Para quem está de fora, a atividade política pode parecer trivial. Não é. A representação pressupõe diferentes especializações: sensibilidade para ouvir; talento para negociar; discernimento para projetar cenários e coragem para tomar decisões.
No plano pessoal ou profissional, claro, estamos sempre administrando conflitos. O empresário e os gestores lideram processos. Mas nesses casos, estamos sempre falando de diferenças que englobam um espectro restrito da sociedade. A peculiaridade da gestão nas instituições públicas é que ali a diversidade é global. Na democracia, diferente dos nossos negócios particulares, é preciso sempre admitir o pluralismo de opiniões e interesses. E com esse pressuposto, só há uma maneira de se resolver as diferenças – negociando.
A inexperiência política da última presidente levou à desagregação da sua base no Congresso e resultou numa grave crise.

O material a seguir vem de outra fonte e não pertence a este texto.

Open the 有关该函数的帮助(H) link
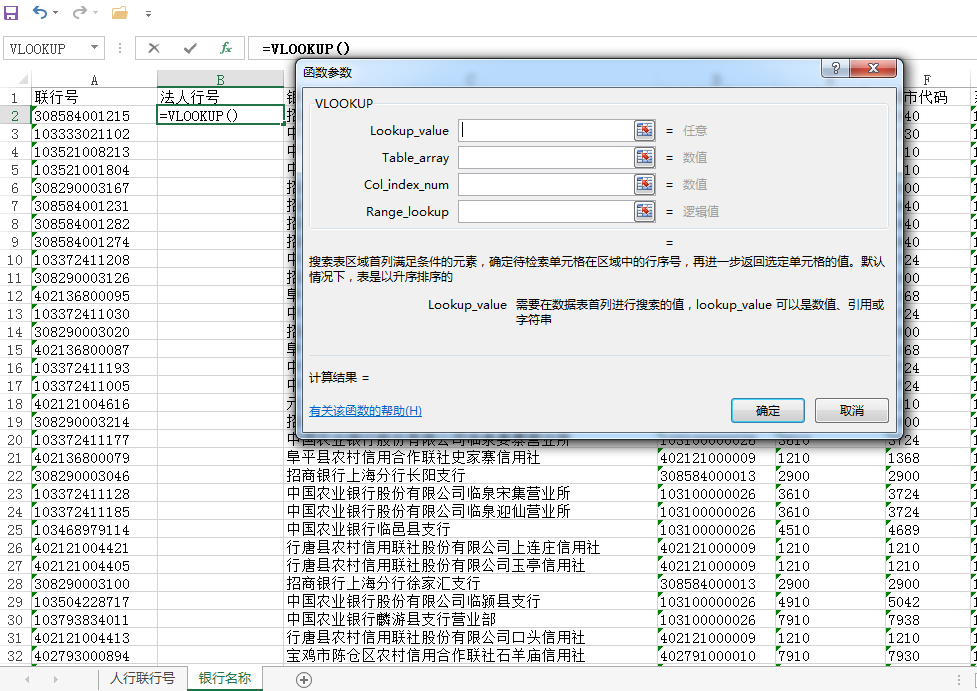This screenshot has height=691, width=977. point(365,411)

Mas parece que essa foi a única lição que não se extraiu do trauma recente e que ainda nos assombra.
O Presidencialismo está fragilizado e as instituições políticas estão em xeque. Construir um novo arranjo sobre os escombros de uma ordem superada é como trocar os pneus com o carro em movimento. Mas o pior não é isso. É tentar fazer o novo sem assimilar as lições da experiência anterior, não acumular o conhecimento de tudo o que se fez – de certo e de errado.

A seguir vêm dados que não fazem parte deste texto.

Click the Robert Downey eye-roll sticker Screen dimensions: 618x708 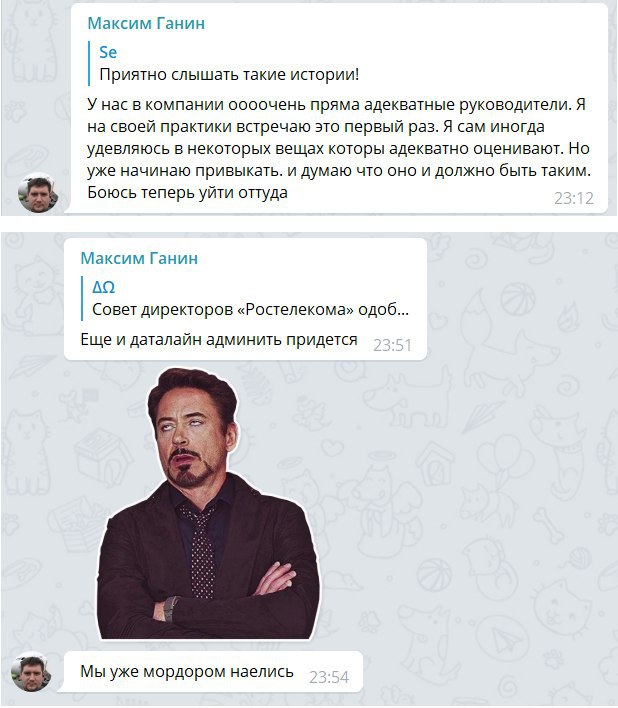(x=208, y=503)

Na redemocratização, como acontece agora, setores da oposição emergente se apresentavam como detentores do monopólio das virtudes. Aquele radicalismo excludente semeou intolerâncias que se mostrou implacável quando os mesmos chegaram ao poder.
Descartar as experiências do passado e condenar todos os atores políticos do presente é o passaporte para se repetir os erros, e não o contrário. Chamar todo político de ficha suja é o melhor álibi para livrar os desonestos. Governar é a prática da aproximação e não da desagregação.

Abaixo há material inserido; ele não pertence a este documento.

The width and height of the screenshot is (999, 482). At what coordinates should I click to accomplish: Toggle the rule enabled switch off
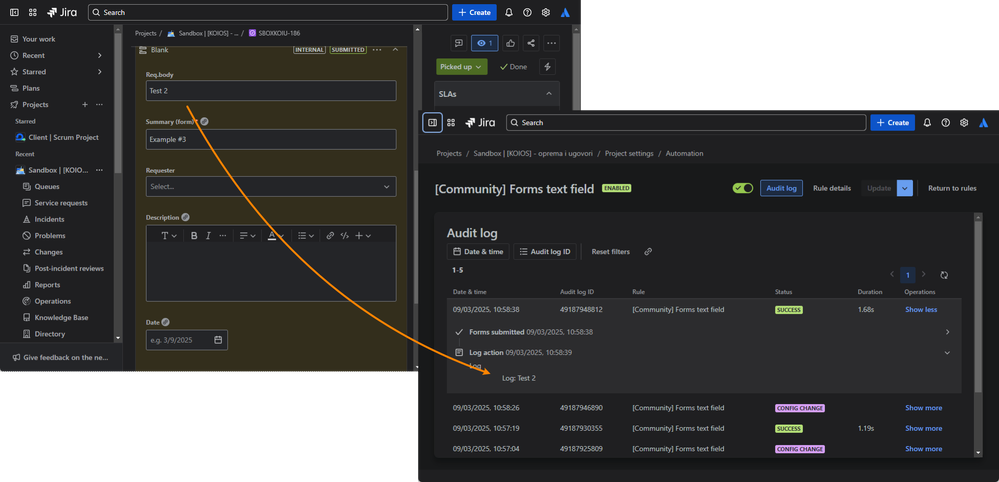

Assim como no esporte de alto rendimento, a arena política envolve competição no limite. O exercício do poder exige acomodar uma complexidade de interesses extraordinária, que aumenta à medida que se amplia o escopo de sua atuação. Tomar decisões demanda uma enorme capacidade de liderança para conciliar e agregar. Do mesmo modo, para fazer boas escolhas, o eleitor precisa agir com sabedoria e moderação.